I guess coming from a hospital background I'm just more leary of lawsuits and now being in an area where the lines between nurse and family get so blurred worries me. I see my coworkers doing things that I am 100% positive the agency wouldn't cover if anything bad happened. My director is very laid back and knows some of these things go on; she just figures the nurses are smart enough to know they are risking their license. I feel should be taking a more proactive approach and stopping some of these things before a lawsuit does happen and she is held liable because she was aware, but there isn't anything I can do to change her behavior. I just have to protect myself. And I'm sure the family is going to think I'm some kind of stick in the mud since I won't do all the fun things the other nurses do but I can't help that. I have to take care of my patient and protect my license the only way I know how.
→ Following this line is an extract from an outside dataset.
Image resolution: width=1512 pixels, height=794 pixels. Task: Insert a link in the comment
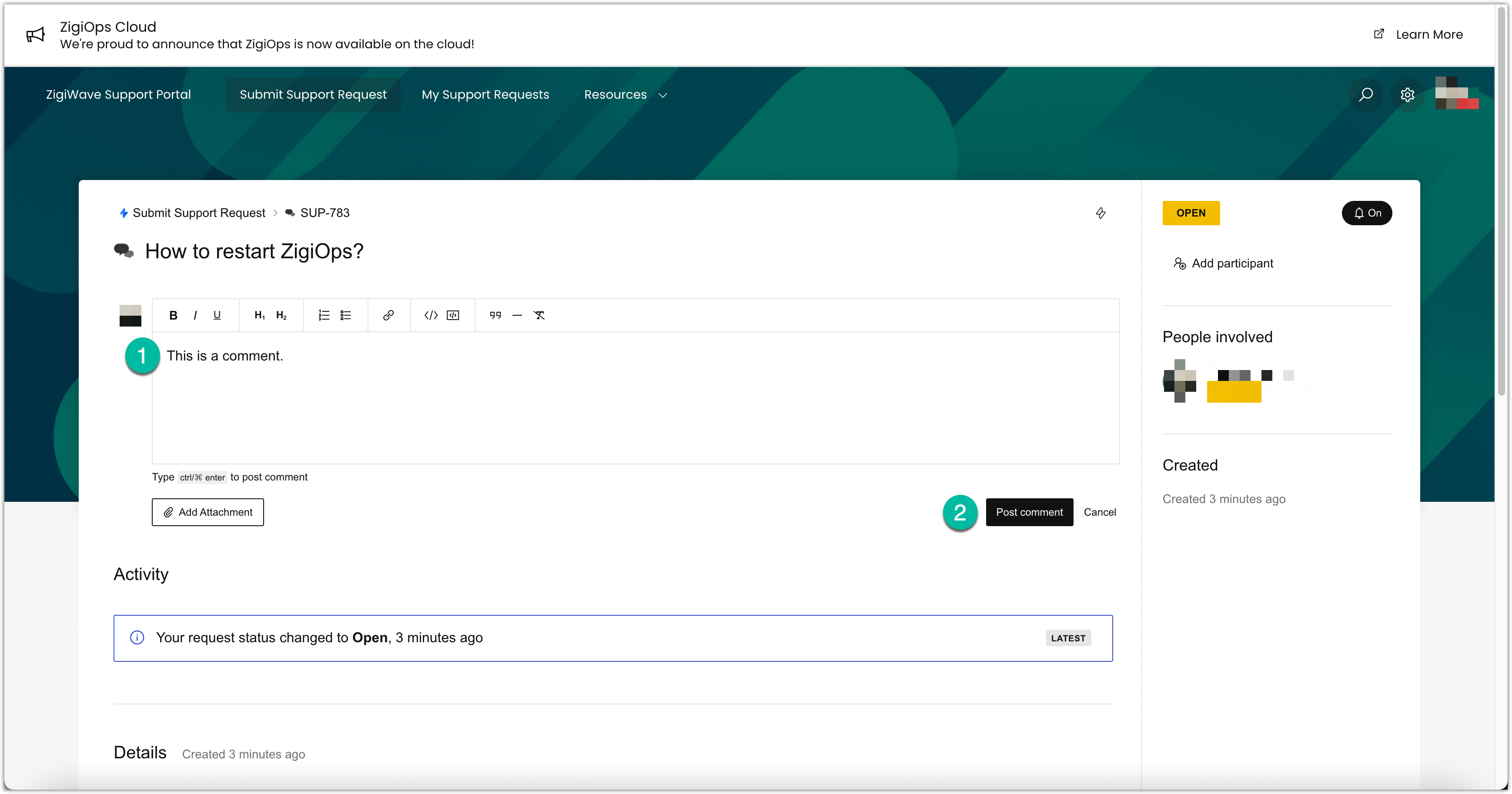(x=388, y=315)
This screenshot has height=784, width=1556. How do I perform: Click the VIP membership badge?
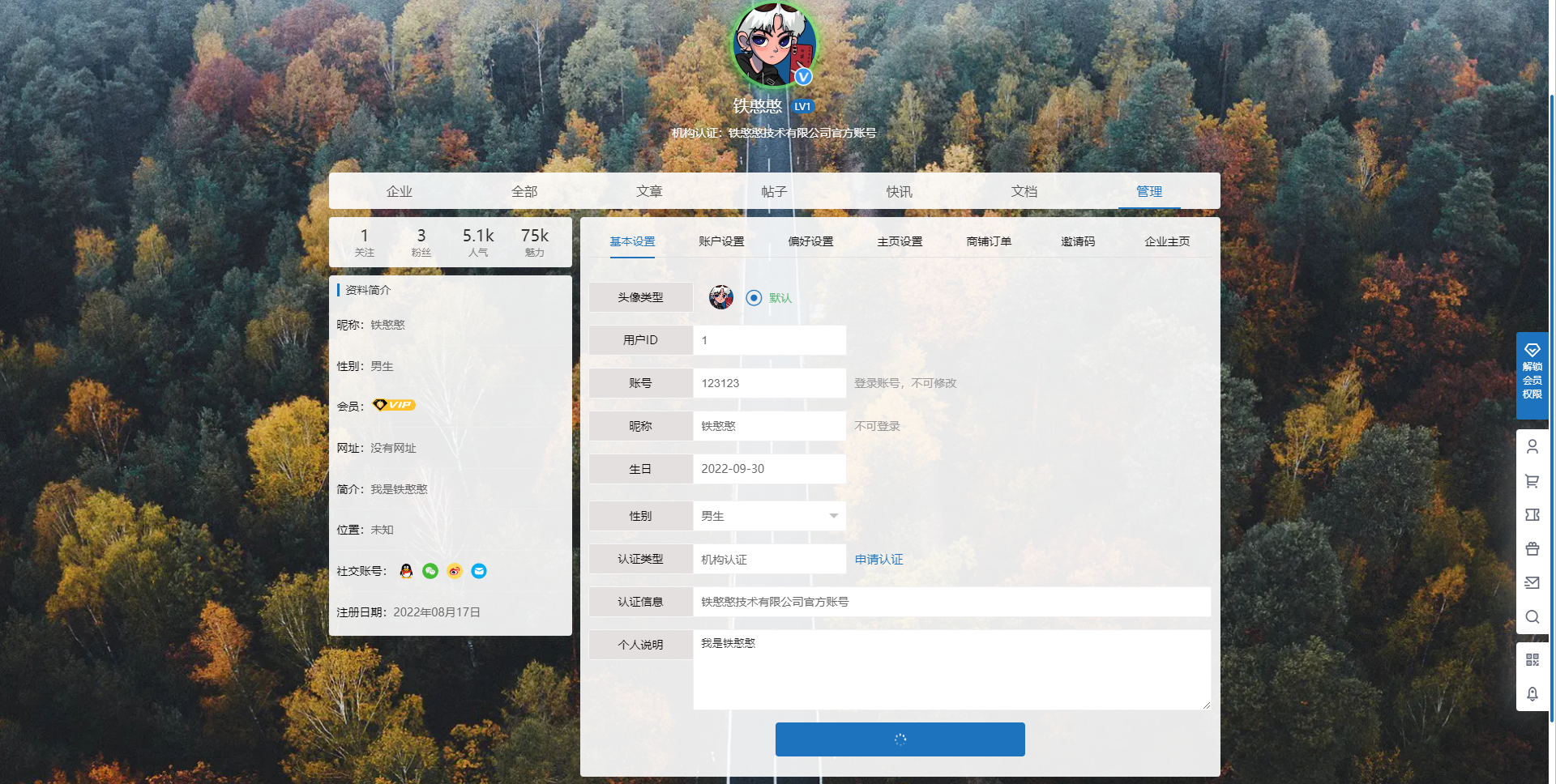click(x=393, y=405)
- Jun 11, '12 by caliotter3When I am asked to do something that is skirting the boundaries of sound judgement or when I witness problems, I always document my conversations with my employer so that I have a written record of what they have instructed me to do or not do. Nine times out of ten, they will say to do what the parent requests and document it or, refuse, and tell the parent to do it themselves, then document that too. When it is beyond what I care to take a chance on, I leave the case, prepared to go without work. Employers take advantage of how badly we need a paycheck. They don't care because they know that they won't accept liability. Kind of like when they lie to the unemployment people or other authorities. One really has to watch out for oneself.
- For a situation like swimming the way I see it is if the parents are allowing this child to swim, they are going to swim regardless if I'm in the pool or not - so either way it's my responsibility to make sure the child is safe, as I'm the only RN on duty. I am very protective when it comes to water(even while bathing the child.) This kid(4y/o) will make comments in the pool like "let me swim by myself", that's when I nicely tell her I'm going to stay right by you or you don't swim - this way she really doesn't have a chance to go under because I'm right there. Also when I'm there she has to have one of the swimsuits with a built in float.
Like cali said make sure it's within your agency guidelines and document that you had the conversation with your agency.
Some nurses suggest to be by the pool and watch over, that situation makes me totally uncomfortable, esp with siblings in the pool. God forbid she started to go underwater it would take me a lot more time to jump in and go under to get her than if I'm standing next to her the whole time with my hands right there just in case.
I've never been to court for any nursing issues so I don't have experience on the issue, but my thinking is as a PD pedi nurse we are 100% responsible for the child through out the shift, no matter what happens(and as you know these kids manage to get in to a lot!!) So as long as we're there and act within reason I don't see a problem. Without having extensive water rescue training, as nurses it is within our scope of practice to know how to handle any emergency that happens on our shift. CPR/911 etc.. I personally don't see how swimming/water rescue knowledge is different from reacting to any other emergency that may arise in the home setting.